● **WORK TO BE COMPLETED**
In the entries that follow, how many lines hold the string "computer"? Give only that number.

● **MATERIAL TO PROCESS**
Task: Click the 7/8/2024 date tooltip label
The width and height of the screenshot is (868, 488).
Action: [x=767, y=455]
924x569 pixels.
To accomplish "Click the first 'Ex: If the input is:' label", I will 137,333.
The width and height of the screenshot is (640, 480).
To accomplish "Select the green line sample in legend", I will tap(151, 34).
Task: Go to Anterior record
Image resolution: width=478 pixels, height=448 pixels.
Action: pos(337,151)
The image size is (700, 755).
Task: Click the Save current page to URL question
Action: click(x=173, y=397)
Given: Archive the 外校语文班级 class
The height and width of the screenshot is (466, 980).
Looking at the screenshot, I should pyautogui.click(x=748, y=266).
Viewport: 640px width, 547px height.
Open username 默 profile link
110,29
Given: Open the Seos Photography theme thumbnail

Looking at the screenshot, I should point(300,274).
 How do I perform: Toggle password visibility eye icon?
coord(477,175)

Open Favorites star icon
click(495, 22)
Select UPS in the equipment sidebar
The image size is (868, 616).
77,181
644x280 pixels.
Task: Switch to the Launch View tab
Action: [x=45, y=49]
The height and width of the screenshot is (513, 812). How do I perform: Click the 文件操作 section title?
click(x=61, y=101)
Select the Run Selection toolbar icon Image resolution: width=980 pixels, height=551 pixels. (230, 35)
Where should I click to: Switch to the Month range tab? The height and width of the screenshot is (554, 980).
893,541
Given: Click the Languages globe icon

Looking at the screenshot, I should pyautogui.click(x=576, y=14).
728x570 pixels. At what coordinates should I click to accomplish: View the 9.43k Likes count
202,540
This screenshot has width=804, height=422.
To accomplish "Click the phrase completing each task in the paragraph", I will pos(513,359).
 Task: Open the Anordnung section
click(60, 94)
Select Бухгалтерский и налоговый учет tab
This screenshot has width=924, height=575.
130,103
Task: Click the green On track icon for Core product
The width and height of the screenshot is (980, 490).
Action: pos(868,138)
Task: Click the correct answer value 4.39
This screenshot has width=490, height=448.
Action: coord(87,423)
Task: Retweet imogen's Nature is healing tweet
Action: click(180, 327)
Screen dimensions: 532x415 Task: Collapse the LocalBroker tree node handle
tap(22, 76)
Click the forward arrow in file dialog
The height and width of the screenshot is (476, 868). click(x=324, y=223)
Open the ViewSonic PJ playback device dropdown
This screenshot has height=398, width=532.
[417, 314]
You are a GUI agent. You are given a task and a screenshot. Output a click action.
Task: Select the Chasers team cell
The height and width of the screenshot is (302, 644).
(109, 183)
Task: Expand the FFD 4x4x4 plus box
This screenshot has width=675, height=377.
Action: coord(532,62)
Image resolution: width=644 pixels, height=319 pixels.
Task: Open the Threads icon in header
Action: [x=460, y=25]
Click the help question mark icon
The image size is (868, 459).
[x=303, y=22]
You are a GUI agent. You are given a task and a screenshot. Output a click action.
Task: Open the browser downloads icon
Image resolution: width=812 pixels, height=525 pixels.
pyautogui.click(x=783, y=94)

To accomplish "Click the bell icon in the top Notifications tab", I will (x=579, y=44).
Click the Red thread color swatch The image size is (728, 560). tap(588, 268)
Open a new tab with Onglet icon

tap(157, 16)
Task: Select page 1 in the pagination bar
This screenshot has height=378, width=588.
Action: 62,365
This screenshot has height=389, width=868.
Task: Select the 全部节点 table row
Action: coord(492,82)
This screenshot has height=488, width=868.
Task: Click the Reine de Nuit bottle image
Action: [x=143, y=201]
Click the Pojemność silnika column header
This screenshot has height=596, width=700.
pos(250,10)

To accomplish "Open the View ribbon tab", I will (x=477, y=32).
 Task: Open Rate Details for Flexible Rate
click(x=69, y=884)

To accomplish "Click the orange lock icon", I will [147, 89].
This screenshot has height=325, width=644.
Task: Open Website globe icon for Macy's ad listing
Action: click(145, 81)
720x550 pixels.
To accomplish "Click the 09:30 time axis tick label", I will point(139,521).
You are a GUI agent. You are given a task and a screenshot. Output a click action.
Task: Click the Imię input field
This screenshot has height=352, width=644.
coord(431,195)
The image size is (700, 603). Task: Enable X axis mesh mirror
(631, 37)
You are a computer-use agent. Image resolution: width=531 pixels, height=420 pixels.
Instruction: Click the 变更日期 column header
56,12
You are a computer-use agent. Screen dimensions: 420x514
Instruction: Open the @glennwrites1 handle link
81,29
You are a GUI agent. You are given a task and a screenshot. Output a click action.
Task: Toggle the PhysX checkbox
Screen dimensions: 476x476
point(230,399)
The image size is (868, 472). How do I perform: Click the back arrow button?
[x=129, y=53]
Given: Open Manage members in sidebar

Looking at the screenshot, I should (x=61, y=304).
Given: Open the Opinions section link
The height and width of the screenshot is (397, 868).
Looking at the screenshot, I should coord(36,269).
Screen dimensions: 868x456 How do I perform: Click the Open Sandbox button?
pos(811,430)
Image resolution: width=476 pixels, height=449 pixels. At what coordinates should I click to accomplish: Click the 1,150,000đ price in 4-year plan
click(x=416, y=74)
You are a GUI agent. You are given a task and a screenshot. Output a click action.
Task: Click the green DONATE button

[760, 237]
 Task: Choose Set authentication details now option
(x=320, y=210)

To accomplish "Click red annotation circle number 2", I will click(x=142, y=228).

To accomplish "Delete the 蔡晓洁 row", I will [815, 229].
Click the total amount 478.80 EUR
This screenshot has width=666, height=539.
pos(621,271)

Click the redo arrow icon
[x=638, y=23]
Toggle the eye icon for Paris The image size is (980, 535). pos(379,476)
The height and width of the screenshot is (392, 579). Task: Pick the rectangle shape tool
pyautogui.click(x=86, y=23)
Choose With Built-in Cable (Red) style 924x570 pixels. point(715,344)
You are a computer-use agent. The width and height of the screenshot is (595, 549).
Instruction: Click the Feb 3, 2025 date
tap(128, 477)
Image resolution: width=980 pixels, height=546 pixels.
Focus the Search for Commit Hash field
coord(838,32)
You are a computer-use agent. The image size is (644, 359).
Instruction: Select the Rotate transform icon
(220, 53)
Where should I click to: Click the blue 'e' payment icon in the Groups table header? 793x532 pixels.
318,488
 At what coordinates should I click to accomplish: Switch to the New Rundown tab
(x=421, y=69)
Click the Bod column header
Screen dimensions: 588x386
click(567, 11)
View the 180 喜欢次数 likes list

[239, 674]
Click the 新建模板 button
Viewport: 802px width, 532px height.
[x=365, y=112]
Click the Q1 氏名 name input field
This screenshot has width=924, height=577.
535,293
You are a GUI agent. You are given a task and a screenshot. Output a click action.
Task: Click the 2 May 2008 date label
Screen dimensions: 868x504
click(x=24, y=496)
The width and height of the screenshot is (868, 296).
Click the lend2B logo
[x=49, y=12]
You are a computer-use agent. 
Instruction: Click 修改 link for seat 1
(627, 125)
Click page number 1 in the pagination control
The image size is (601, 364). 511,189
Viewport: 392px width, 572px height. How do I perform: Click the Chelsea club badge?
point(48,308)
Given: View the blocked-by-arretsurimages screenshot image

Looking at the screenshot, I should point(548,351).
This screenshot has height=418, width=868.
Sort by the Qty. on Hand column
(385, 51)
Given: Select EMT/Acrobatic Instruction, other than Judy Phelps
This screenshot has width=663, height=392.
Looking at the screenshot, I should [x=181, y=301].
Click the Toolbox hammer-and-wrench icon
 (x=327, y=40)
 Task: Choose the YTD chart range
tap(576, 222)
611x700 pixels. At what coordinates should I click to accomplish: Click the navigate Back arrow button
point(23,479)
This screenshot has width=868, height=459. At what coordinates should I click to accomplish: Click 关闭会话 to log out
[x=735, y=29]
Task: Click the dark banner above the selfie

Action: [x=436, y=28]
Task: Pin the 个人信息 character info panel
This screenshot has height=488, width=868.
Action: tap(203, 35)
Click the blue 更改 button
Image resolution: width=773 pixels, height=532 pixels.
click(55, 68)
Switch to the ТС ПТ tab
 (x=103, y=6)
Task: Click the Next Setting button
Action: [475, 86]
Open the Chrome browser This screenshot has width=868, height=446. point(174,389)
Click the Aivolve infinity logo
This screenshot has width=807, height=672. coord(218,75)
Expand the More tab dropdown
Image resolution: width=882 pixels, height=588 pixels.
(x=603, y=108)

● **WRITTEN SOLUTION**
5